Boston, MA - It’s a tale as old as time. Northeastern students come to Boston bright-eyed, bushy-tailed, and ready to stick it to the man. No more Fox News, confederate flags, or long-winded rants about the so-called liberal agenda. (No, Uncle Christian, taxing the rich does not mean “the economy will fall prey to intersectional feminism.”)
Finally, a space to converse with like-minded individuals about the intricate nuances of class struggles and the dream of a socialist utopia. Or so they thought.
As it turns out, Northeastern University has designed a system so sinister that students often find themselves questioning their most cherished values: The Co-op Program.
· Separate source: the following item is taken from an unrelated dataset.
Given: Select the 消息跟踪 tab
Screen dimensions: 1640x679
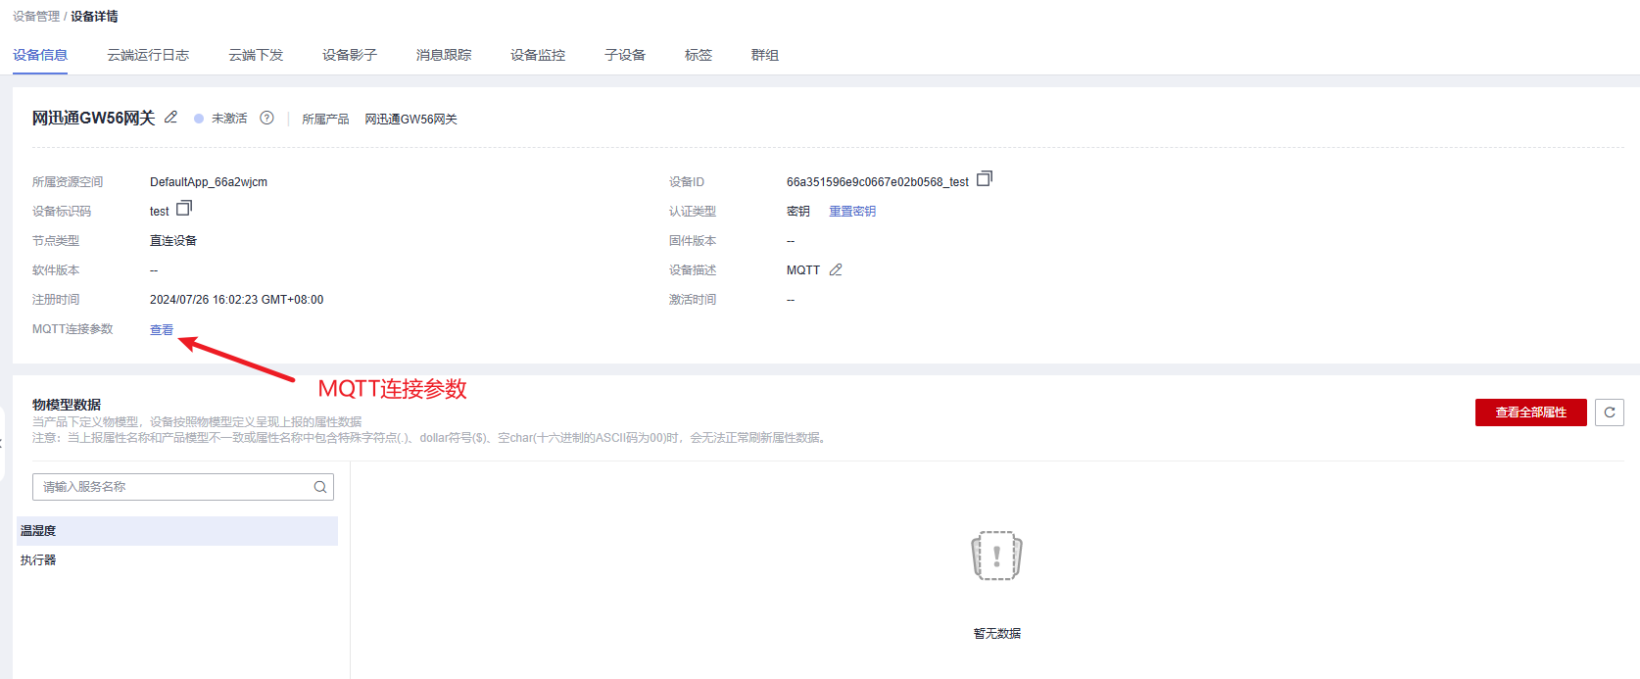Looking at the screenshot, I should [x=444, y=55].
As students start to receive their first few paychecks, the true extent of their beliefs are tested.
“Maybe being a cog in the machine isn’t so bad?” says Sofia Ocasio-Cortez, a Keynesian Economics major who now regrets legally changing her last name. “I can afford to reward myself a little, and I always have the direction of my projects set out for me instead of constantly stressing about the capitalist implications of the subject matter.”
When asked why she was so quick to change her mind, Sofia scoffed.
“We’re heading towards a climate catastrophe anyway. When it all goes to shit, I want to at least be drinking Chardonnay instead of that fucking hand sanitizer they serve at frat parties.”
Other students seem to have similar sentiments, as evidenced by the growing number of third-years leaving the College Democrats to join the newly-founded Anti Labor Union Collective. Plans are also underway to schedule the first annual March for Mark, a traditional pilgrimage taken by students to honor the humble beginnings (and six-figure EFCs) of Harvard and MIT's billionaire alum.
In fact, many members of the Northeastern community have begun worshipping the same business moguls they used to despise.
“So what if Jeff Bezos and Elon Musk built their empires on the backs of underpaid employees in legally questionable working conditions?” says sixth-year entrepreneurship major Don Orparents, currently pursuing his eighth co-op. “The numbers don’t lie. I’ll gladly take on a 70+ hour work week if it means there’s even a chance that the company’s CEO will connect with me on LinkedIn.”
And so, the cycle continues, as the drone of ten thousand 4 AM alarms can be heard every morning from even the furthest of freshman dorms, whose residents, for now, lie blissfully unaware of how brittle their morals will soon become.